Im Zusammenhang mit den Geschäftspraktiken der Atomfirma Eckert & Ziegler in Braunschweig und Leese haben die Landtagsgrünen der Niedersächsischen Landesregierung "Verschleierung" vorgeworfen. Die Beantwortung einer Großen Anfrage der Grünen-Fraktion sei "lückenhaft und unglaubwürdig", sagten die Braunschweiger Grünen-Abgeordnete Gabriele Heinen-Kljajic und der Fraktionsvorsitzende Stefan Wenzel auf einer Pressekonferenz am Montag (heute) in Hannover.

Die Grünen-Abgeordneten äußerten ernste Zweifel an der Rechtmäßigkeit der vom Gewerbeaufsichtsamt erteilten Genehmigungen.

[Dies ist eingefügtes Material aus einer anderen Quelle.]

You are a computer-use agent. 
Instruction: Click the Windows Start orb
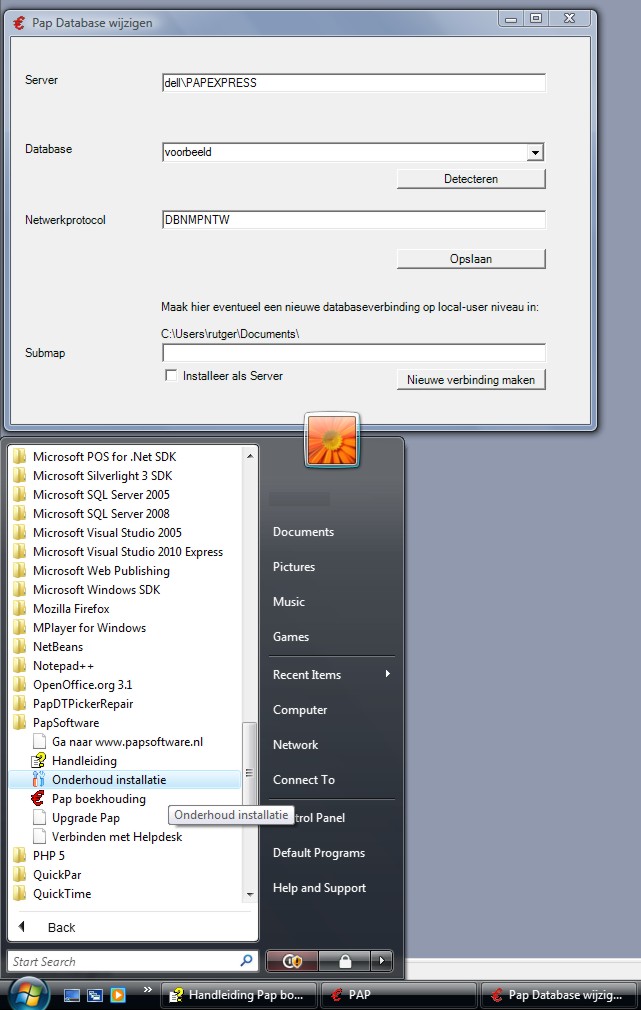point(29,994)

Außerdem berücksichtige die Störfallanalyse nicht das wirkliche Gefahrenpotential. "Die Bearbeitung radioaktiver Abfälle in unmittelbarer Nähe zu Wohngebieten birgt zusätzliche Risiken."

Es zeige sich, dass die Entsorgung schwachradioaktiver Abfälle immer stärker der Kontrolle der staatlichen Behörden entgleite, sagte Wenzel. Der Grünen-Politiker  bezeichnete es als nicht nachvollziehbar, dass sich die Landesregierung zur Rechtfertigung des Grenzwertes für die Strahlung am Lagerzaun in Braunschweig auf Rechentricks berufe. Für die Berechnung des "ungünstigsten Aufpunktes" müsse ein volles Jahr berücksichtigt werden.

Heinen-Kljajic forderte eine neue Störfallbetrachtung für das Betriebsgelände in Braunschweig-Thune. Obwohl dort seit dem Jahr 2001 fast 110.000 Abfallgebinde -unter anderem mit Plutonium-Strahlenquellen - angeliefert wurden, seien, anders als beim Zwischenlager Leese, nicht die Folgen eines möglichen Flugzeugabsturzes geprüft worden. "Eine neue Bewertung mit der Berücksichtigung aller Gefährdungen ist unerlässlich."

Die Grünen-Abgeordneten übten scharfe Kritik an der "fortgesetzten Geheimniskrämerei beim Umgang mit radioaktiven Stoffen". Notwendig sei die Offenlegung aller Daten über radioaktive Abfälle in Deutschland in einem öffentlichen Register. Nur so könne eine illegale Beseitigung von Atommüll verhindert werden.